Thursday, April 21, 2016 6:28 PM

Looking for some assistance on setting up SMTP authentication using AD service account receive connector on CAS2013 servers. 

Sending device/server must be able to send internally and externally.  I am not finding a document on this from Microsoft.  I have seen few others but not much luck.

Than you

All replies (6)

Friday, April 22, 2016 3:02 PM âś…Answered

You can't authenticate without a mailbox user.  The reason I gave you my method is that it uses the existing default Client receive connector without any reconfiguration required whatsoever.  If for some reason your client or application cannot use TCP port 587, you can create your own receive connector, lock it down by specifying the client or application IP address in the RemoteIpRanges property and adding AnonymousUsers to the PermissionGroups property, and then enabling the connector for relay.

http://exchangeserverpro.com/exchange-2013-configure-smtp-relay-connector/

Ed Crowley MVP "There are seldom good technological solutions to behavioral problems."
Celebrating 20 years of providing Exchange peer support!


Thursday, April 21, 2016 10:06 PM

Enable a mailbox for the AD service account.  Connect your SMTP client to TCP port 587 and authenticate with that account.

Ed Crowley MVP "There are seldom good technological solutions to behavioral problems."
Celebrating 20 years of providing Exchange peer support!


Friday, April 22, 2016 2:53 PM

thanks Ed.  The receive connector I created is on the cas server shows port 25.  Mailbox role is on separate server.  my AD service account is w/o a mailbox.  Do we really need a mailbox user to make this work?


Monday, April 25, 2016 2:10 PM

Thanks Ed.

Now what's the best way to tackle when the AD service Account gets locked? 

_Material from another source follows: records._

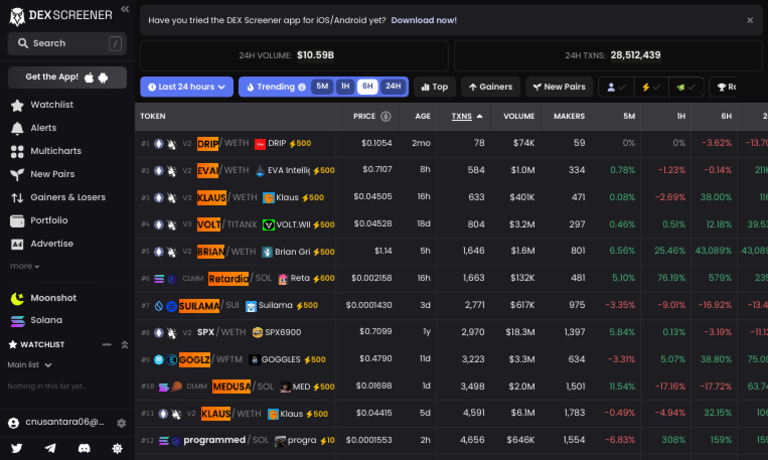Image resolution: width=768 pixels, height=460 pixels.
Task: Open account settings gear next to email
Action: click(121, 423)
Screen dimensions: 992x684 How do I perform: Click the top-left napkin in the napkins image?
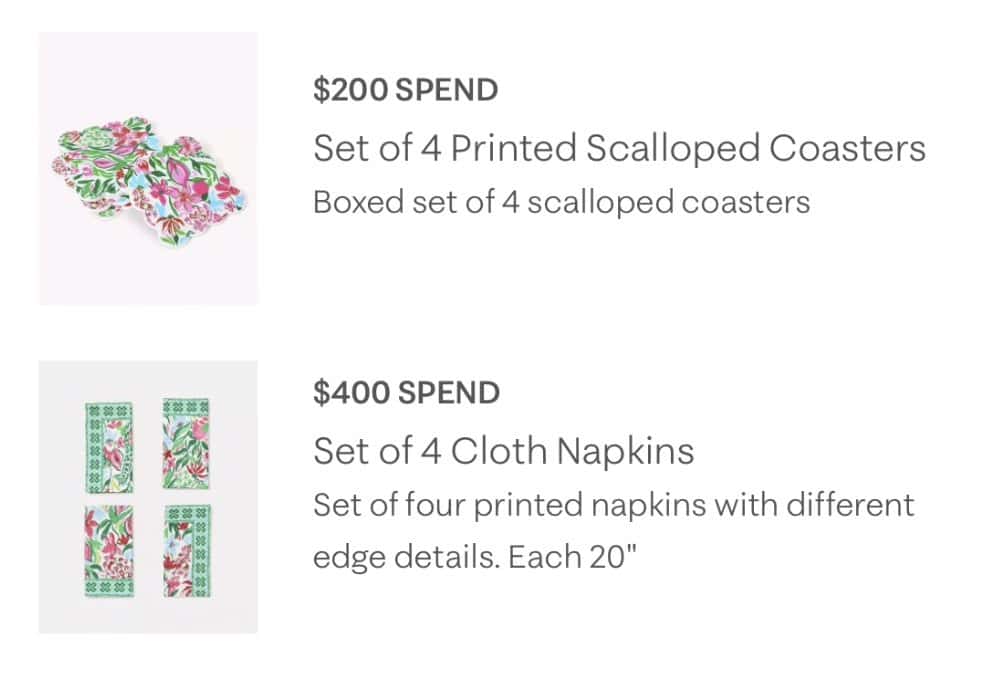tap(107, 447)
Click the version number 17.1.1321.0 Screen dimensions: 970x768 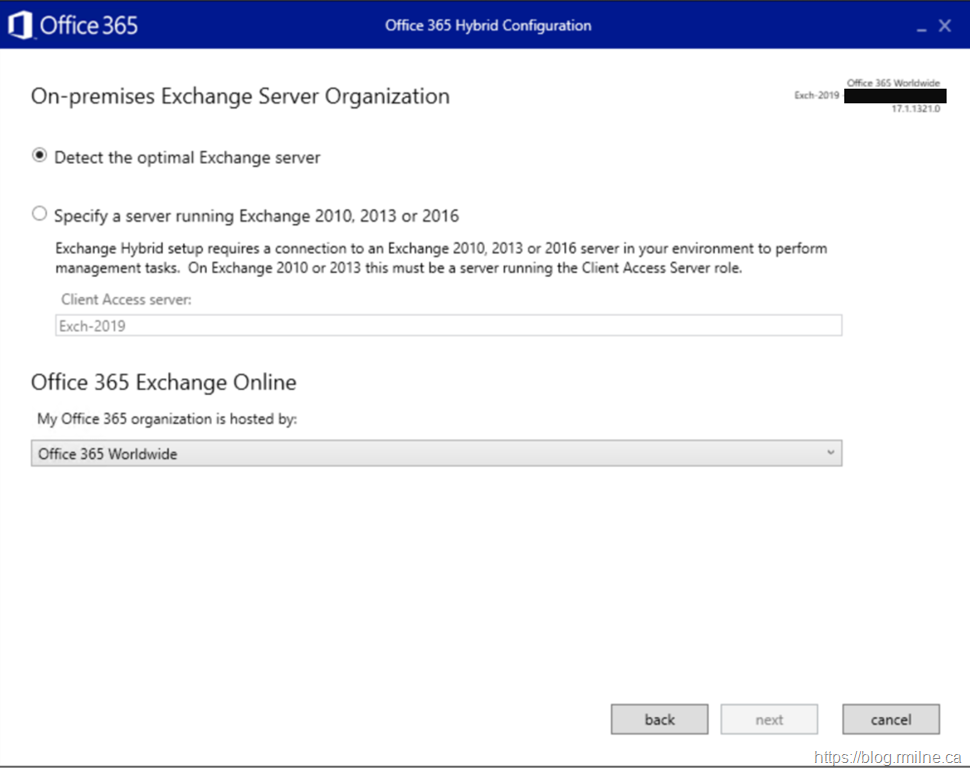915,108
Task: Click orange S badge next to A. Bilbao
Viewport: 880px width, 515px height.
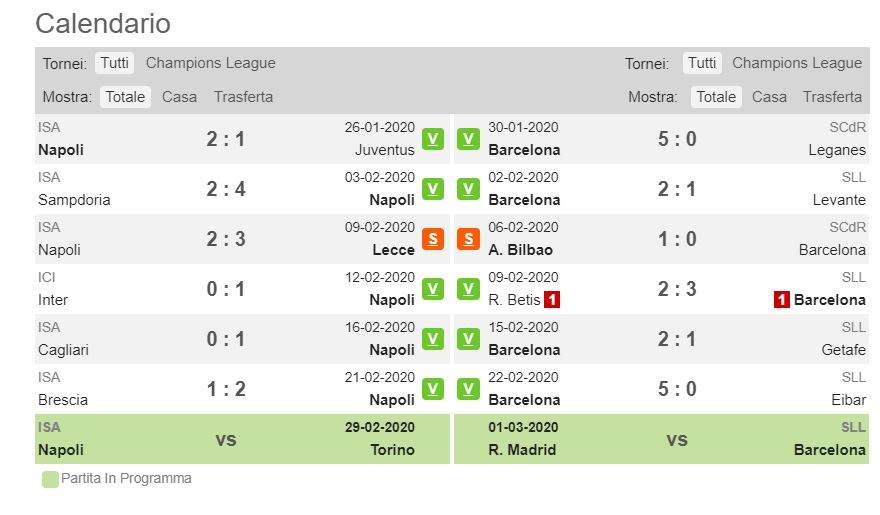Action: (x=468, y=239)
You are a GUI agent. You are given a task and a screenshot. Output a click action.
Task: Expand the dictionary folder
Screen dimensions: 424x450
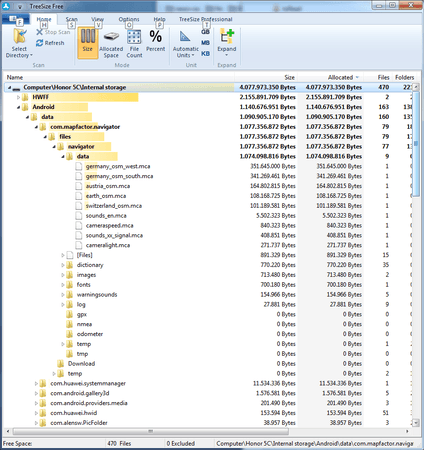coord(63,265)
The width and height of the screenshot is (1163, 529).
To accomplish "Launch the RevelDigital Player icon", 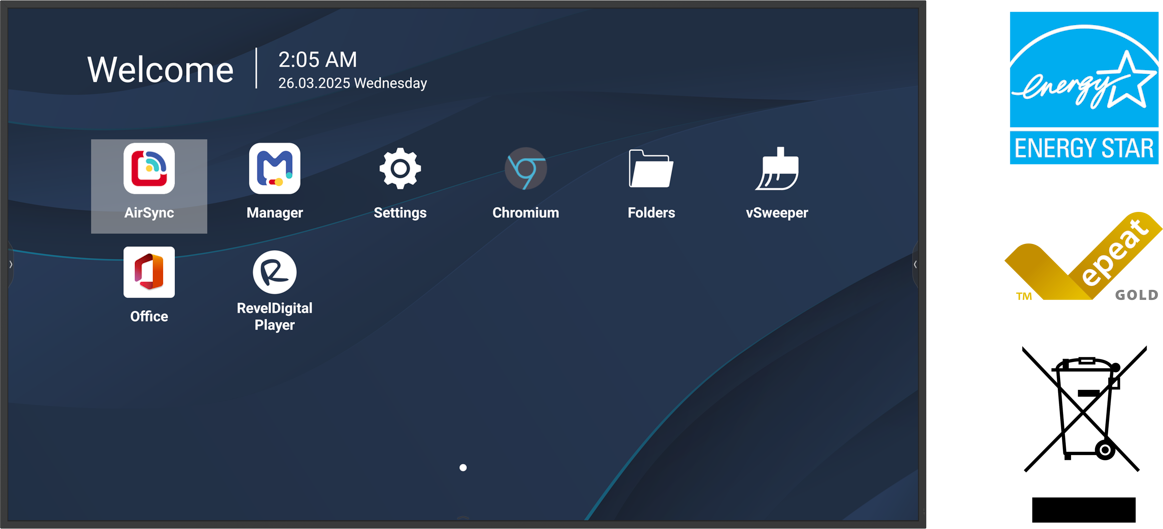I will (x=274, y=272).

I noticed when the account is locked email will not be relayed.


Monday, April 25, 2016 8:16 PM

Unlock it.  Then figure out what is logging on to it with the wrong password.  Consider changing your account lockout policy so that you don't get so many nuisance lockouts.  It's my opinion that this is often set so strictly that it becomes a big pain in the butt with no significant improvement in security.

Ed Crowley MVP "There are seldom good technological solutions to behavioral problems."
Celebrating 20 years of providing Exchange peer support!

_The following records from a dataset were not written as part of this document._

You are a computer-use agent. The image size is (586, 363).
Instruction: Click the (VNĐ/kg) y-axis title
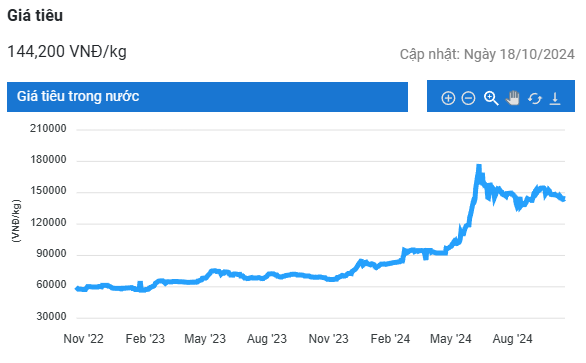point(16,221)
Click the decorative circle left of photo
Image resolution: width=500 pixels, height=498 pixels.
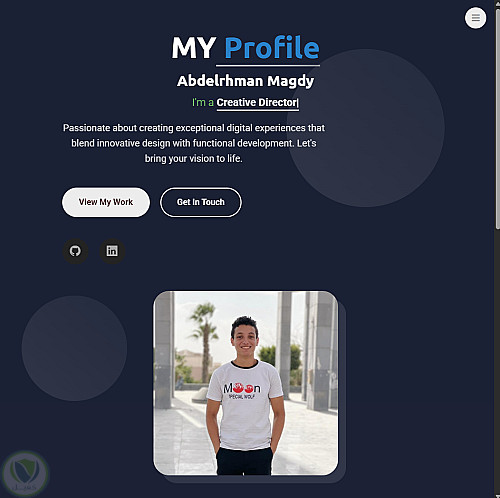tap(74, 348)
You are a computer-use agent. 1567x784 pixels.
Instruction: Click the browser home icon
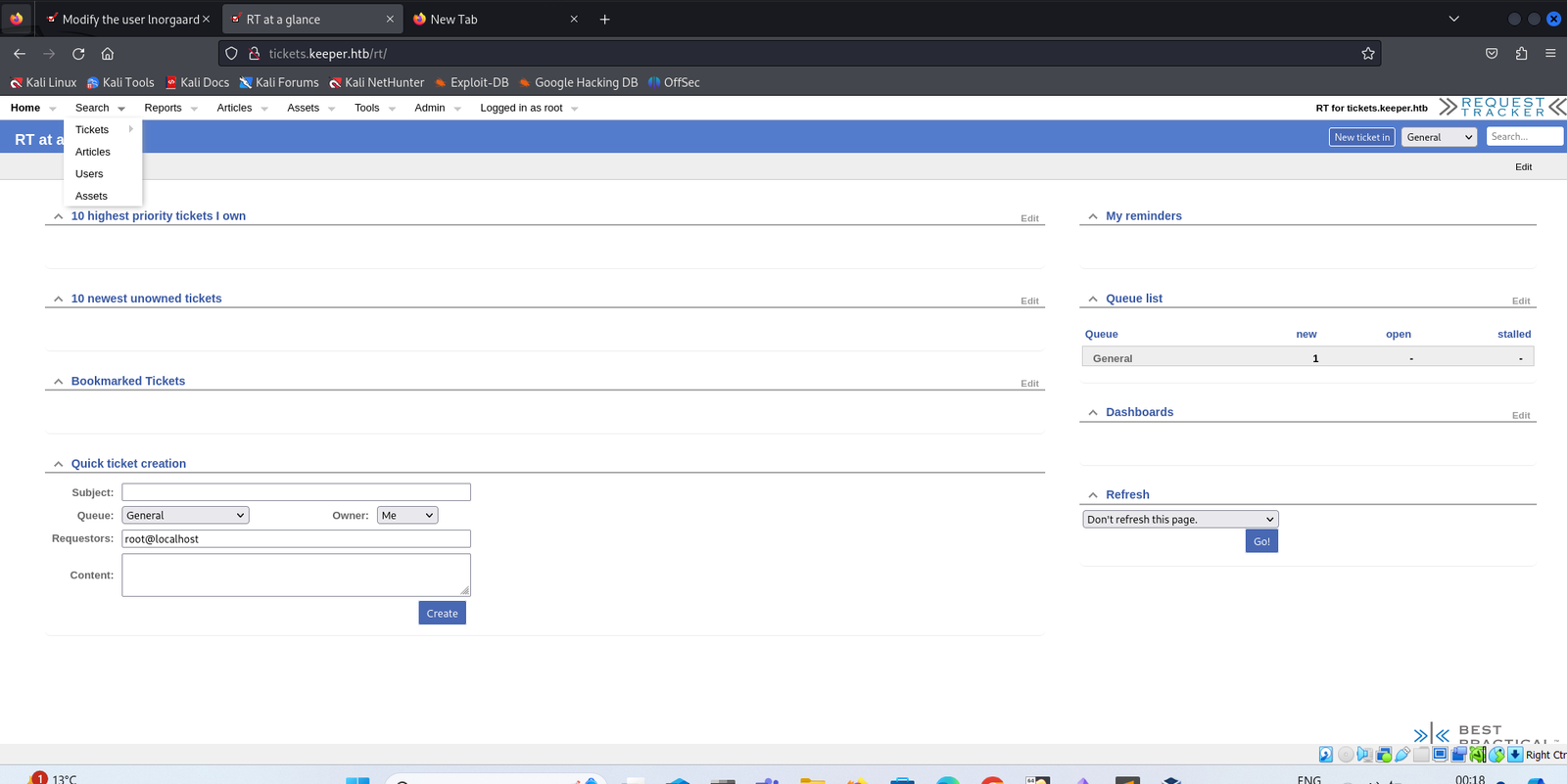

Tuesday, April 26, 2016 12:24 PM

Thanks Ed.  Of course I will unlock and find out what's causing the locks outs.  I have around 100 devices/servers relaying mail in and out.  I was going to use one account for all of them ...since the lock out issue I will be creating separate accounts for each of these, so if the account gets locked out only that server/device is affected.  minimum impact but lot of work.